Hazel Dickens is a D.C. punk. I doubt that she has any tattoos, and you won't see her smashing any drum sets. But when it comes to fighting the establishment, speaking her mind, eschewing frills, and caring more about content than style, she's truly hardcore.

In fact, the word "hard" comes up a lot in Mimi Pickering's documentary on Dickens' life. Dickens, in her late 60s, represents a culture, and particularly a generation of that culture, which had to struggle for everything. It's an Appalachia where none of her parents' 11 children finished high school; her brother died, after a lifetime of mining work, without leaving enough money for a burial; and her mother looked to her children to live the dreams she couldn't realize. A hard life.

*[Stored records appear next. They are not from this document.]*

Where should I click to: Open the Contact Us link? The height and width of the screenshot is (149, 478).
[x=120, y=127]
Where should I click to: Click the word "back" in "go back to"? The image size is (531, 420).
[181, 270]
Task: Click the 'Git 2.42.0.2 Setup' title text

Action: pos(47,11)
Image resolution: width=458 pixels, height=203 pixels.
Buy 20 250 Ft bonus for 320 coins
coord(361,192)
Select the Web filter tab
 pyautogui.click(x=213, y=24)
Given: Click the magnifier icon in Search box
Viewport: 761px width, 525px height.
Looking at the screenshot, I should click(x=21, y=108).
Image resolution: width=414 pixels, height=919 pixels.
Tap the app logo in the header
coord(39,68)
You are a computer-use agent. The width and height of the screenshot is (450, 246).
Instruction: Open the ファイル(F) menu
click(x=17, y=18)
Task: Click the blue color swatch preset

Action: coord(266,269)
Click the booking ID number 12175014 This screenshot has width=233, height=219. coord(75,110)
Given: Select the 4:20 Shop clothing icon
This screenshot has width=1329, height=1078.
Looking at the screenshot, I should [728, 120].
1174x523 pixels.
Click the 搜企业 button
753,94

And Dickens' music is described as "hard" by Alison Krauss, among several admirers (Naomi Judd, Laurie Lewis) interviewed for the film. Her sound came from a childhood playing with her family for their own entertainment, singing in church, and listening to the Grand Ole Opry every Saturday night. When Mike Seeger met her in the 50s, the two became part of a growing musical community that celebrated that blend of influences and began to write songs in the style. The shy Dickens found that she had not only a voice, but also an opinion. She sang about exploited women ("Don't Put Her Down, You Helped Put Her There"), about leaving the country for the city ("Mama's Hand"), and, most famously, about working people and their exploitation by a big man in a big house who's given up caring. Her song on her brother's death, "Black Lung," laments, "He's lived a hard life, and now he'll die."

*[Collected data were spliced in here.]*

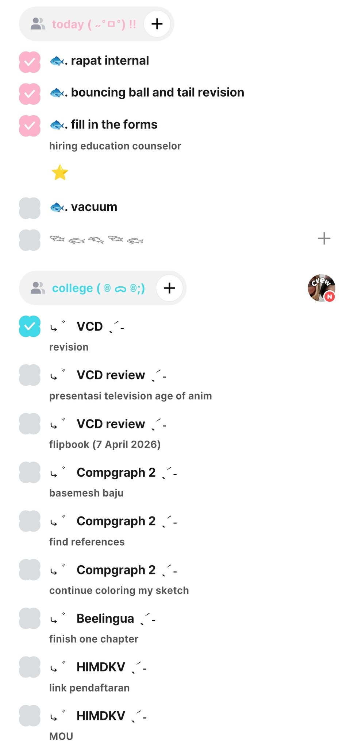The image size is (354, 747).
Task: Click the fish emoji beside vacuum
Action: (x=57, y=207)
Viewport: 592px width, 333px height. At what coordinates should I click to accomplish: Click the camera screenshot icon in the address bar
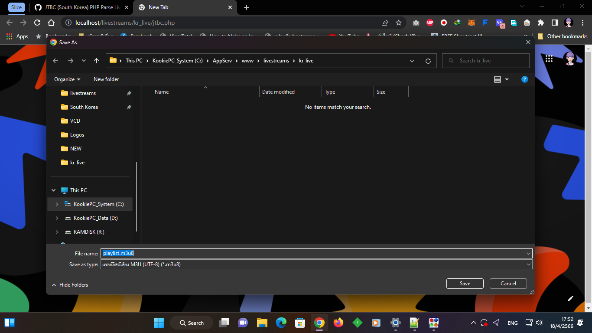pos(416,23)
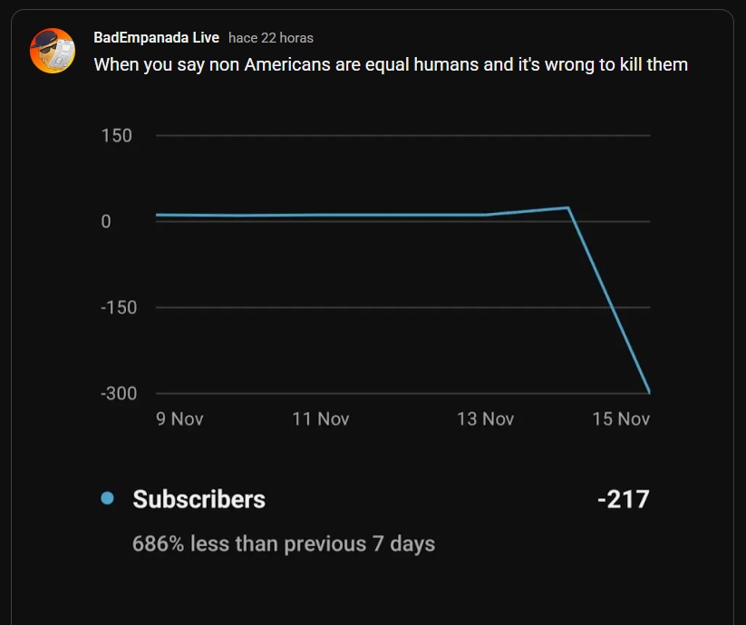Click the 0 y-axis label
746x625 pixels.
pyautogui.click(x=106, y=222)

Dickens, striking and sharp-featured (even the planes of her face are hard), is the closest thing this film has to a narrator. She takes us to the places of her youth, as well as her current home in Washington, D.C., and a family gathering back in West Virginia. We see her in archival footage, much of it shot at festivals, where the mesmerized audiences are shown to good effect. Pickering seems more interested in Dickens' politics than in her musicianship. But because Dickens puts herself so deeply into her music, it's impossible — or at least hard — to separate the two.

— Pamela Murray Winters
(Arlington, VA)


The Ins and Outs of Rhythm Harp
taught by Peter Madcat Ruth
Homespun VD-RTH-HA02 (2001); 60 min; $29.95

Building on the idea of connecting harmonica notes to spoken syllables, Peter Madcat Ruth offers an upbeat lesson that should be useful to beginning as well as advanced harp players. Since this is a tape focusing on rhythm rather than lead, Ruth emphasizes percussion and beat, starting with basic concepts and then adding more challenging possibilities. With a background that includes studying with Chicago blues great Walter Horton and touring with jazz master Dave Brubeck, Ruth proves a genial and accomplished instructor with a sense of humor. To see that in action, be sure to watch the video all the way through the credit roll.